__Recorded data__
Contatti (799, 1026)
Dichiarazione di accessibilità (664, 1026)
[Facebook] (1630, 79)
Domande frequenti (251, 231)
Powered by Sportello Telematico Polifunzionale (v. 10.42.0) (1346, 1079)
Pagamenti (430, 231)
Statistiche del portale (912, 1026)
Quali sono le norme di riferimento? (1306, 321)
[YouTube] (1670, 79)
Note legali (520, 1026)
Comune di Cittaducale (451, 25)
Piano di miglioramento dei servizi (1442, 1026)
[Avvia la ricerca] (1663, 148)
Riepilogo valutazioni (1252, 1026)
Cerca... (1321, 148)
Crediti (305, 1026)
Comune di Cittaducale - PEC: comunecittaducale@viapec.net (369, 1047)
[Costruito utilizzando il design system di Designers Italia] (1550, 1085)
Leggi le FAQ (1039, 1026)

* * *

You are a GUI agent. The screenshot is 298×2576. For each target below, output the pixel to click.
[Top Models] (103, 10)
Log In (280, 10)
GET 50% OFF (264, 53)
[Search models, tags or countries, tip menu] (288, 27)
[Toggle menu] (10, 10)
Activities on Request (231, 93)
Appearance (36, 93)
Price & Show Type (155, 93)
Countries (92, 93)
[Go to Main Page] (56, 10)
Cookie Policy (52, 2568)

...

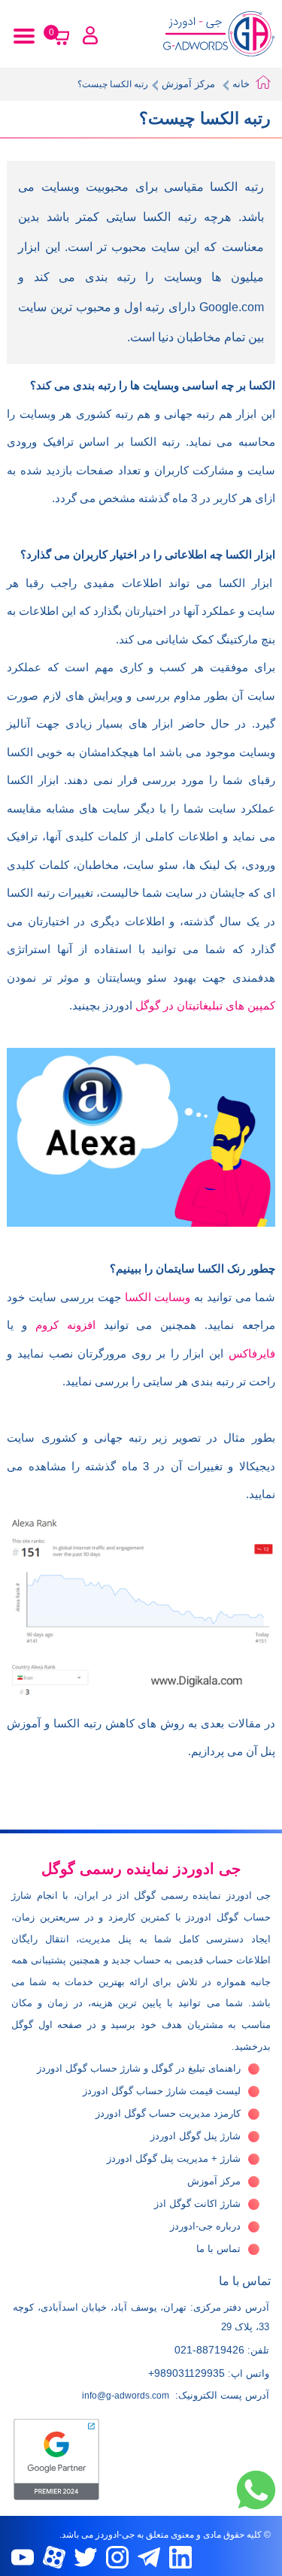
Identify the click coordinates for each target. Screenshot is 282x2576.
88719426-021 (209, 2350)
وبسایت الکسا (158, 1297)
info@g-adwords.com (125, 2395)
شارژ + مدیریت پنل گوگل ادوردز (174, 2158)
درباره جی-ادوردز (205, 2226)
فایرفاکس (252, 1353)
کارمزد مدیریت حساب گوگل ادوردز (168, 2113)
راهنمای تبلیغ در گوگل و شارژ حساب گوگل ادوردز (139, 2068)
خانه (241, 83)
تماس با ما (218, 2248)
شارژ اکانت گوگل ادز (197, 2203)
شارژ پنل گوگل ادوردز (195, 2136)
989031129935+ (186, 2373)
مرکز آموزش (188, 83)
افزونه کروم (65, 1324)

__Exercise details__
From the records above, print only the lines between the one holding "[Top Models] (103, 10)" and the one holding "Cookie Policy (52, 2568)", inclusive, exactly as they stand.

__Response area__
[Top Models] (103, 10)
Log In (280, 10)
GET 50% OFF (264, 53)
[Search models, tags or countries, tip menu] (288, 27)
[Toggle menu] (10, 10)
Activities on Request (231, 93)
Appearance (36, 93)
Price & Show Type (155, 93)
Countries (92, 93)
[Go to Main Page] (56, 10)
Cookie Policy (52, 2568)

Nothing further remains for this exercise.